Harga Doba lebih tinggi dibandingkan dengan beberapa opsi dropshipping lainnya. Paket awalnya mencakup hingga 30 produk yang diekspor per bulan dan 60 produk dalam daftar stok Anda. Paket berbayar dimulai dari $49,99 per bulan.
5. GFURN
GFURN adalah supplier furnitur, lampu, dan dekorasi rumah berbasis di Kanada. Platform ini menawarkan penjualan langsung ke konsumen, grosir, dan dropshipping. GFURN menjual produk hasil desain dan produksinya sendiri, sekaligus produk yang bersumber dari supplier eksternal.
Produk GFURN cenderung lebih berfokus pada desain dibandingkan dengan produk dari supplier dropshipping lain. Perusahaan ini juga mengirim ke Amerika Serikat dan Kanada. Harganya bisa lebih tinggi dibandingkan furnitur dropshipping lainnya dan karena pengiriman dilakukan dari Kanada, kemungkinan dikenakan bea masuk.
6. Wholesale Interiors
Wholesale Interiors, yang berbasis di Amerika Serikat, menawarkan produk dropshipping mulai dari furnitur restoran, cermin, hingga sofa ruang tamu. Merchant harus mengajukan aplikasi gratis untuk memverifikasi bisnis mereka. Anda juga perlu meminta penawaran harga untuk melihat daftar harga.
Meski tidak ada biaya tambahan untuk dropshipping melalui Wholesale Interiors selain harga produk, Anda akan bersaing dengan raksasa ritel seperti Wayfair dan Amazon, tempat Wholesale Interiors juga menjual produknya.
7. Modway
Modway adalah distributor furnitur berbasis di Amerika Serikat yang beroperasi sebagai grosir sekaligus supplier dropshipping. Perusahaan ini tidak memiliki nilai minimal pesanan, menjanjikan pengiriman dalam satu hingga tiga hari kerja, dan produknya umumnya mendapatkan ulasan positif.
Perlu diingat bahwa tergantung pada produk yang Anda jual, Anda akan bersaing dengan pelaku dropshipping lain dan marketplace populer seperti Wayfair dan Amazon.
FAQ dropshipping furnitur
Apakah dropshipping furnitur menguntungkan?
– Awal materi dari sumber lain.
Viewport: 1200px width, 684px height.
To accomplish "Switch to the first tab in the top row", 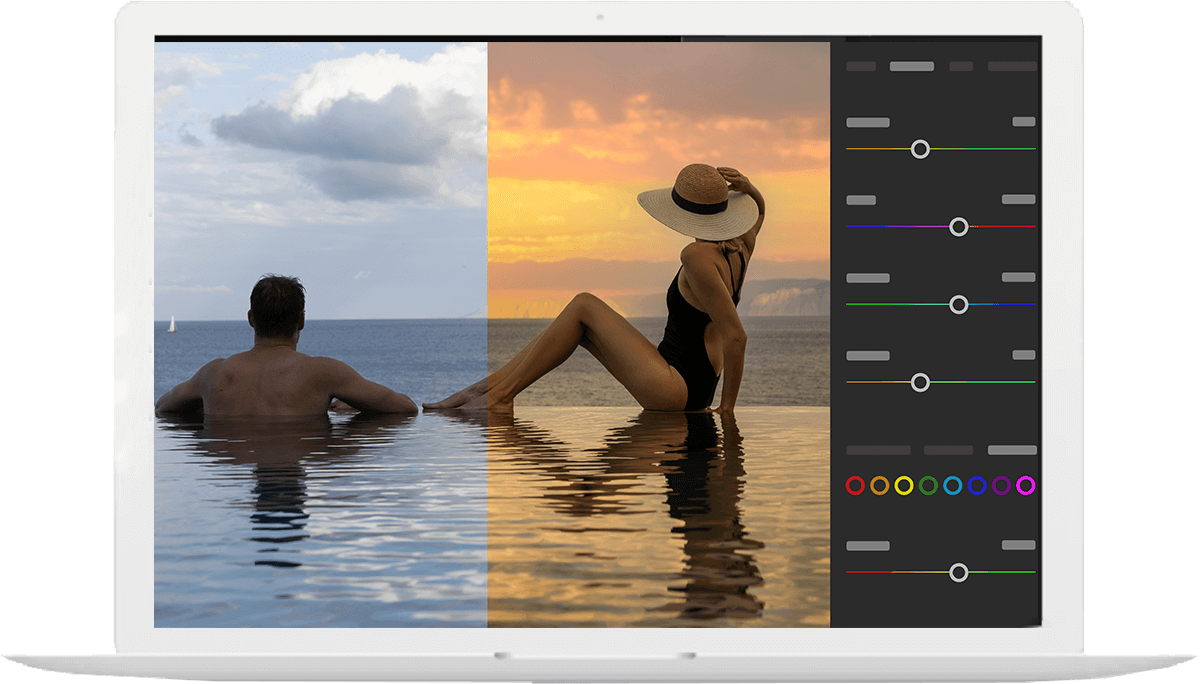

Dropshipping furnitur bisa menguntungkan jika dijalankan dengan pendekatan yang tepat. Saat Anda bermitra dengan supplier berkualitas, Anda dapat menawarkan produk bernilai tinggi kepada pelanggan tanpa harus menyimpan stok atau menangani pengiriman sendiri.
Bisakah saya melakukan dropshipping furnitur dari toko mana pun?
Tidak, tidak semua toko menyediakan fasilitas dropshipping. Anda perlu mencari supplier dropshipping atau platform khusus yang mendukung model bisnis ini. Setelah itu, Anda dapat menjual produk tersebut melalui platform e-commerce seperti Shopify, yang menyediakan aplikasi dan integrasi dropshipping untuk proses penjualan yang lancar.
Situs apa saja yang memungkinkan Anda melakukan dropshipping?
Platform e-commerce seperti Shopify mendukung dropshipping melalui aplikasi dan integrasi pihak ketiga. Supplier dropshipping seperti AliExpress memungkinkan Anda menjual produk mereka dengan model ini. Anda yang akan menangani pemasaran dan penjualan, sementara mitra dropshipping mengelola stok, pengemasan, dan pengiriman produk langsung ke pelanggan Anda.